The 1956 Highway Revenue Act created the Highway Trust Fund as a mechanism for funding the interstate highway system and aiding in the finance of rural and urban routes. The tax set at that time was 4 cents per gallon. It took until 1983 to raise it to 9 cents. In 1990, Congress raised it to 14 cents and in 1993 is was raised to today’s level of 18.4 cents. Adjusted for inflation, based on BLS data the 1956 tax would be 32 cents in today’s dollars.
The fact that the tax has increased so slowly over past decades is a reflection of political reluctance to impose any tax that makes clear to those who pay it who is responsible for imposing it. In the last 15 years, 21 states made no changes in their gasoline tax and only 5 increased the tax by more than 5 cents. Since the tax is a users fee, the failure to increase it, even at the rate of inflation, means that non drivers are subsidizing those who do.
When Congress passed the Interstate Transportation act in 1991 it allowed the Trust fund to be used for more than highways, roads, and bridges—public transportation and bike paths for example. Today, the Trust fund spends more than it takes in with the shortfall being made up with general revenue. In the decade ahead, the Fund faces a shortfall of over $160 billion. So, either general revenue must be used, increasing the deficit even more or there needs to be a program to increase in the gasoline tax on a regular basis.

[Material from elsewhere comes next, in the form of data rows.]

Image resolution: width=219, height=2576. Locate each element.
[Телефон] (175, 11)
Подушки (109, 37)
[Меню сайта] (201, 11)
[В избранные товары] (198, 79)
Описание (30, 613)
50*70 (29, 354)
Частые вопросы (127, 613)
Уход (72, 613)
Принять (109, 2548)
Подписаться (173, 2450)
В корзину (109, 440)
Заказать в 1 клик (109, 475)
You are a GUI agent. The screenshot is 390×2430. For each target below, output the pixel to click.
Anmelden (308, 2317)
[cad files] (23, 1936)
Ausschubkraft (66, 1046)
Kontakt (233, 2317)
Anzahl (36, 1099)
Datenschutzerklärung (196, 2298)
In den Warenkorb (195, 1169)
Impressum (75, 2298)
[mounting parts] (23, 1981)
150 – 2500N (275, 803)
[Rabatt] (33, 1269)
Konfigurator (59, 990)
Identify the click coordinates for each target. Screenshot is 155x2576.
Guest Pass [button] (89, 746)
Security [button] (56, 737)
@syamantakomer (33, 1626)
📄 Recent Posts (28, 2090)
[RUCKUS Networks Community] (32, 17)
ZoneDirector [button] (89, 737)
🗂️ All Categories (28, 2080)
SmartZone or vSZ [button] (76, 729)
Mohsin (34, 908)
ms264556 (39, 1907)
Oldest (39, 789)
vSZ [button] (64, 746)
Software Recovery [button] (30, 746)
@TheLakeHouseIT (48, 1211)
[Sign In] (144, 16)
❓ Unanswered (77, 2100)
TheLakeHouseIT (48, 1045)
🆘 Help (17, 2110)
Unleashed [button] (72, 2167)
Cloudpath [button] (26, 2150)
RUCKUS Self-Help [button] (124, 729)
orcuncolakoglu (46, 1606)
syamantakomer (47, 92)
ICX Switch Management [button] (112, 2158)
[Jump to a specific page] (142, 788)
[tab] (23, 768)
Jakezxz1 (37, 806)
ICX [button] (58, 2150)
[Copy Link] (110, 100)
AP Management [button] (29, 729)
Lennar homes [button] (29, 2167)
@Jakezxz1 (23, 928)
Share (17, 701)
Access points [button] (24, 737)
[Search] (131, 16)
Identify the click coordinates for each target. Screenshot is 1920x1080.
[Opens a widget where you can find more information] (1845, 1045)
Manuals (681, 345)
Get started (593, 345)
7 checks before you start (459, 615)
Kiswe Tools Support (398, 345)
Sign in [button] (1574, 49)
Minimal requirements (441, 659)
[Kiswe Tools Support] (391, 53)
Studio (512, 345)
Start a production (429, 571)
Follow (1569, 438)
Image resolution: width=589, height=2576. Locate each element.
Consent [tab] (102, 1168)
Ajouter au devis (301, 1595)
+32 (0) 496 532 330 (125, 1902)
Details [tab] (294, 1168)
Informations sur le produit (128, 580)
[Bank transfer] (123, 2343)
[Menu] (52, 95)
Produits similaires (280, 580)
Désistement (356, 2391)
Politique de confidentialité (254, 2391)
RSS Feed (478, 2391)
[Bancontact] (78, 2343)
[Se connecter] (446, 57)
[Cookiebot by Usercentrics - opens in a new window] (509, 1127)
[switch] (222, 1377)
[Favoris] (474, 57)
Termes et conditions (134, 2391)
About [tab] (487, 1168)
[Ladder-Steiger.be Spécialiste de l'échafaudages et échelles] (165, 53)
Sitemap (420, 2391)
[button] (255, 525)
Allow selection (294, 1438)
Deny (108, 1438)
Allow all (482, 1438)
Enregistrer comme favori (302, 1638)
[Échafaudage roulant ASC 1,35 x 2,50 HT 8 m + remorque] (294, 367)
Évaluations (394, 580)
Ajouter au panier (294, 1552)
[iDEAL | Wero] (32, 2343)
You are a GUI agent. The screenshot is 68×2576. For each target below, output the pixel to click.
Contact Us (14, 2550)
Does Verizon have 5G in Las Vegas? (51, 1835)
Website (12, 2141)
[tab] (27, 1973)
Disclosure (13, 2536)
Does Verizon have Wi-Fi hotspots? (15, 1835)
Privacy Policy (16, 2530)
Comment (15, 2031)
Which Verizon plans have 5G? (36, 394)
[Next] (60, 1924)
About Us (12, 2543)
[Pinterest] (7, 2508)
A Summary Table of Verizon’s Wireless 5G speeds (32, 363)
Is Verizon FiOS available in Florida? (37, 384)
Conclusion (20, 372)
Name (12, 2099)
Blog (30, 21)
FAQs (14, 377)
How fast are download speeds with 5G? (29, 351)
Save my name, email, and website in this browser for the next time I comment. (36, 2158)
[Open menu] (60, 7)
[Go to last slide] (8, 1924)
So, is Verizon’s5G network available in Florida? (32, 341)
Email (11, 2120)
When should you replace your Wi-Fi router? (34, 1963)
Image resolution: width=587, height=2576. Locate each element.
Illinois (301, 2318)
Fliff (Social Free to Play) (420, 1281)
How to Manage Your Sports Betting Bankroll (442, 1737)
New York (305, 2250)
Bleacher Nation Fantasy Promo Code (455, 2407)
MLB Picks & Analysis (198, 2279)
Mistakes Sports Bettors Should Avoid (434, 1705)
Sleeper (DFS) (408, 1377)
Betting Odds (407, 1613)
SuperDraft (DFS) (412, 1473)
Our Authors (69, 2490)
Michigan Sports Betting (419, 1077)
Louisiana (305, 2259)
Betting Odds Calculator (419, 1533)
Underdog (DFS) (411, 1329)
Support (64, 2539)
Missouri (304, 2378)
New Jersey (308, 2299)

Congress and state officials have to face up to the inevitable and quit procrastinating. Every penny increase in the tax will raise about $1.5 billion. An alternative frequently suggested is a fee based on vehicle miles traveled. That may sound good in theory given the increase in high mileage cars but it would penalize rural drivers and those who live in the mountain states. That fee fails the equity tax.
Users need to pay; it’s that simple.